Ballina Fisherman’s Co-Op manager Phil Hilliard says local trawlers have left for deeper waters to the north and south.
Ballina Fisherman’s Co-Op manager Phil Hilliard says local trawlers have left for deeper waters to the north and south. Jay Cronan

Eight trawlers down to four, and more losses expected

THE Ballina coastline has lost half its trawlers since the beginning of the year, and fishermen warn more casualties are likely.

New laws passed in NSW Parliament have made it easier for the government to shut down entire fisheries and stripped fishers of their right to compensation if their livelihoods are taken away.

Ballina Fishermen's Co-op general manager Phil Hilliard said the industry could wait no longer for the reform process to be finished.

"The Ballina fishing fleet had eight active trawlers at the beginning of the year," he said.

"Now we're down to four."

Unrest over the reforms is coupled with confusion about whether the Richmond River sandbar, a notorious obstacle for boaters, will ever be dredged.

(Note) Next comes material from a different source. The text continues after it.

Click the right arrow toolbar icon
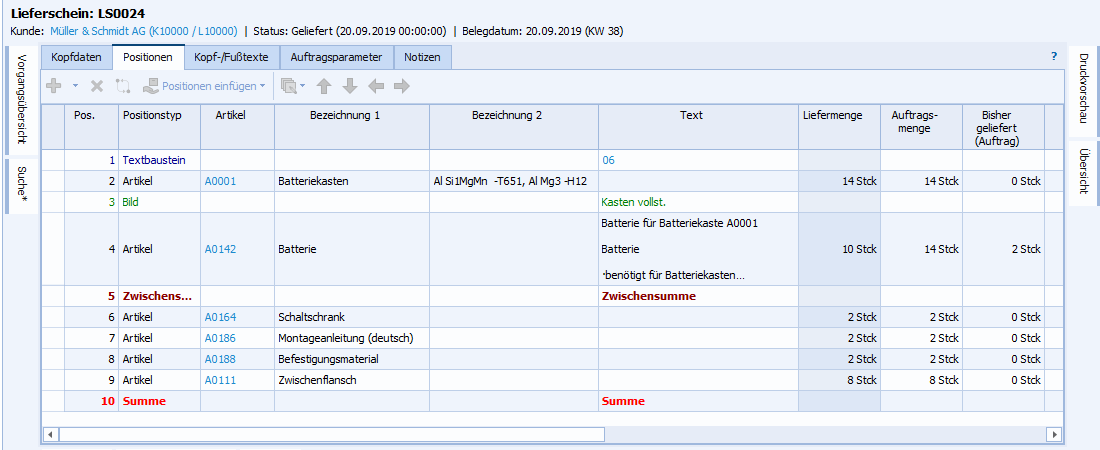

Mr Hilliard said two of the former Ballina trawlers had left for deeper water at Coffs Harbour and two had headed to ports up north.

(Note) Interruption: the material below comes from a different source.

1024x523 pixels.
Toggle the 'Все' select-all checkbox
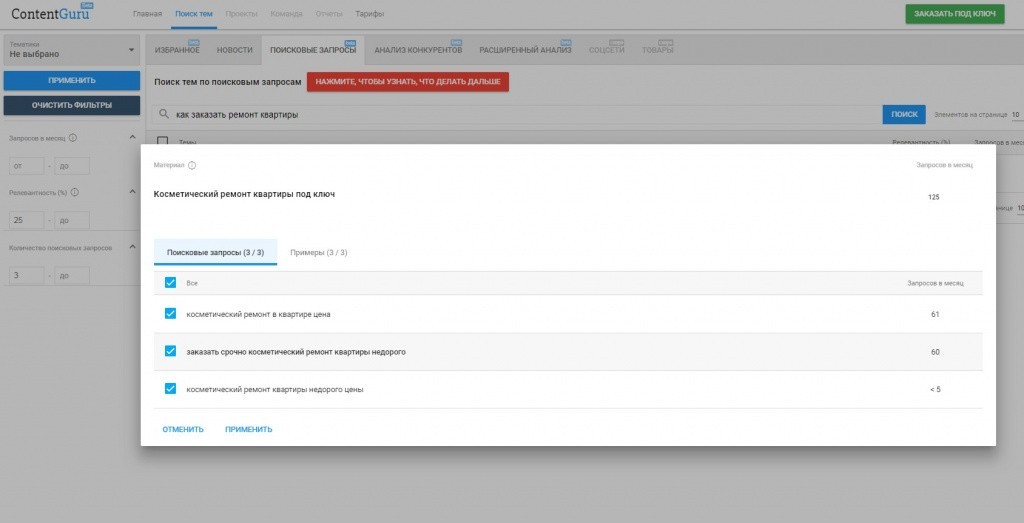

"They must hold some hope that things will get better, because these trawlers haven't gone on the bank," he said.

"They're still getting worked, just not in Ballina.

"Ballina will feel the effect of only having four trawlers in the next couple of years."

Fishers are hopeful the government's new powers will be reined in once the regulations dictating how the law is interpreted are drawn up.

As it is, Mr Hilliard said Primary Industries Minister Niall Blair could simply shut down an entire fishery with the stroke of a pen.

"The prawn trawler fishery stretches from Tweed to Bermagui," he said.

"They can turn around and say they don't want any more prawn fishing, and cancel all the shares with no compensation.

"That's not about to happen with the prawn fishery because there is a lot of product and it makes a lot of revenue for the government."

He said the state's six licensed eel fishers may be more likely to feel the effects.

"They spend about $10,000 to $15,000 for each share, and they need a minimum of 40 shares to go out," he said.

"Now they can wipe that away with the stroke of a pen without public consultation, without going through parliament, and without paying compensation."

Environmental law changes allowing the minister to immediately close a river contaminated by an oil spill without needing parliament's tick of approval were welcomed.

Mr Hilliard said he had no choice but to trust the government would make fair decisions.

"(Niall Blair) seems like the most trustworthy politician I've met so far," he said.

"I still check my wallet when he leaves the room, but he sounds and acts genuine.

"But this has worn out a lot of people in the industry to the point where many are giving up."